Coca-Cola CEO Sees Bright Future for His Company, U.S.
December 2, 2010
As Coca-Cola Co., an American corporate icon, approaches its 125th anniversary, its best days are ahead, said chairman and CEO, Muhtar Kent, at a Luncheon Dec. 1. And the same goes, he said, for the United States.
Calling himself “an unabashed optimist,” Kent predicted “unprecedented levels of growth and prosperity for years to come” for the U.S., which in turn provides “an incredible opportunity” for Coke to build upon its already-entrenched position one of the world’s best-known brand names.
A main reason for his bullishness, Kent said, is the U.S.’s population growth; the nation has the highest fertility rate in the developed world. He also pointed out that the U.S. is “a young society,” with only 25 percent of its population projected to be over 60 by the year 2050.
Moreover, Kent said, the U.S. is multi-cultural, entrepreneurial, innovative and committed to charitable giving – all marks of prosperous society.
Kent , a Turkish-American, drew parallels between the current national mood of pessimism with that of 1978, the year he joined Coke. Then, he said, fears abounded that the U.S. was losing its global and economic leadership to Japan.
Instead, Kent said, “the U.S. got stronger. It re-innovated, re-invented itself.” He sees the same happening now.
But to fulfill its potential, Kent said, the nation must increase emphasis on policies to improve innovation, education, entrepreneurship and international trade.
As for Coke, he said the company is strengthening itself for the future through its “Vision 2020” program, under which it hopes to double its business in the next decade. “We hope to accomplish in the next 10 years what we’ ve done in the last 124 years,” he said.

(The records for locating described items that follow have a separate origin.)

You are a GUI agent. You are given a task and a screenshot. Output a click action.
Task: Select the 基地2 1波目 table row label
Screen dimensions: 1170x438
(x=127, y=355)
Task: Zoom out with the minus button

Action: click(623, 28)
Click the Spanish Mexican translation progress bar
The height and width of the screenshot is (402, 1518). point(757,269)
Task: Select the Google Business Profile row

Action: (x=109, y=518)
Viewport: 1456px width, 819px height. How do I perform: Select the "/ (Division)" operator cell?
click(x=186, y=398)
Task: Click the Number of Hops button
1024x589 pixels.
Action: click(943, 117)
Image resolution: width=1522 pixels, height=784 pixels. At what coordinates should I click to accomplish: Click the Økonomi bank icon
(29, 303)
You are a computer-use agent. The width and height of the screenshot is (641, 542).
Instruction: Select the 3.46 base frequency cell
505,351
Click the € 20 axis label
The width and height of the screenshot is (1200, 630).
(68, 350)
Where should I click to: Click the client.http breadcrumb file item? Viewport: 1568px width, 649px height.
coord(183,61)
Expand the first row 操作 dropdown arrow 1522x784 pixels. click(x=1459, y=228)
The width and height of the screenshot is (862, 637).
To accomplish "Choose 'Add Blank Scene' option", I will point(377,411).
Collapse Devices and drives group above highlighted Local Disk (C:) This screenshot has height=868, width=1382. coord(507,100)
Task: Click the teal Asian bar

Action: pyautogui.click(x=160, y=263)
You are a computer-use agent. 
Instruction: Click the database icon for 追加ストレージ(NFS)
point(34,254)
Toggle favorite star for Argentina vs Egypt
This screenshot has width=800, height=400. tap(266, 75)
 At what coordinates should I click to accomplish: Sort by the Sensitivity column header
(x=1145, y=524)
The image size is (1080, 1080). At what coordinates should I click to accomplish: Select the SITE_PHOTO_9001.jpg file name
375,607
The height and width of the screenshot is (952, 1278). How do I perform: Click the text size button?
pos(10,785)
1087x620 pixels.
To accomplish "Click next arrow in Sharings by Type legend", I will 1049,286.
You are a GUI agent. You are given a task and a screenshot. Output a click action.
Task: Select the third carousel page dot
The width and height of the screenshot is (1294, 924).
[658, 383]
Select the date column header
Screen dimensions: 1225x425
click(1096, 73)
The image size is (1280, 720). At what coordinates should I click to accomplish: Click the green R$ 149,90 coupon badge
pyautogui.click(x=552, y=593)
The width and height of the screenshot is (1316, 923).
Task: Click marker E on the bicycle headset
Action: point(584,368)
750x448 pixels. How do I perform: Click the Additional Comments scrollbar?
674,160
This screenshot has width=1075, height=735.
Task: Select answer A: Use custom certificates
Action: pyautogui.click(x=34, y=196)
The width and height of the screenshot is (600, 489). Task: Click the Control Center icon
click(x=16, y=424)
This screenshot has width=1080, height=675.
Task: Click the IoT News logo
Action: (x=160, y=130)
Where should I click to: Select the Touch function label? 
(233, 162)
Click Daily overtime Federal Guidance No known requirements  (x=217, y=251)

Included in the program, he said, is a $12 billion restructuring of its North American operations that is aimed at being a model for the company’s units throughout the world.
Kent defended Coke’s efforts in the U.S.’s campaign to combat obesity. “We are not the problem,” he said, “we are part of the solution.” He noted that of the company’s 3,000 products, 800 now are free of calories. He also said the company is increasing the amount of information it provides about its ingredients on its packaging.
Asked about suggestions that taxes be levied on soft drinks – both to increase federal revenue and to combat obesity – Kent called them “a bad idea with no merit.”
Kent, who also is chairman of the U.S.-China Trade Council, an association of companies that do business with China, called for more give and take in negotiations between the two countries on export controls and other trade issues. He called the bilateral U.S.-China relationship “is the most important in the world.”
Even as Kent was speaking, an example of Coke’s innovations stood in the Club hallway. It was one of company’s new “Free Style Fountains,” a machine that can dispense thousands of versions of Coke products -- one at a time, upon demand -- that is being market-tested. “It will be a game-changer … a very significant advantage for our business,” Kent predicted.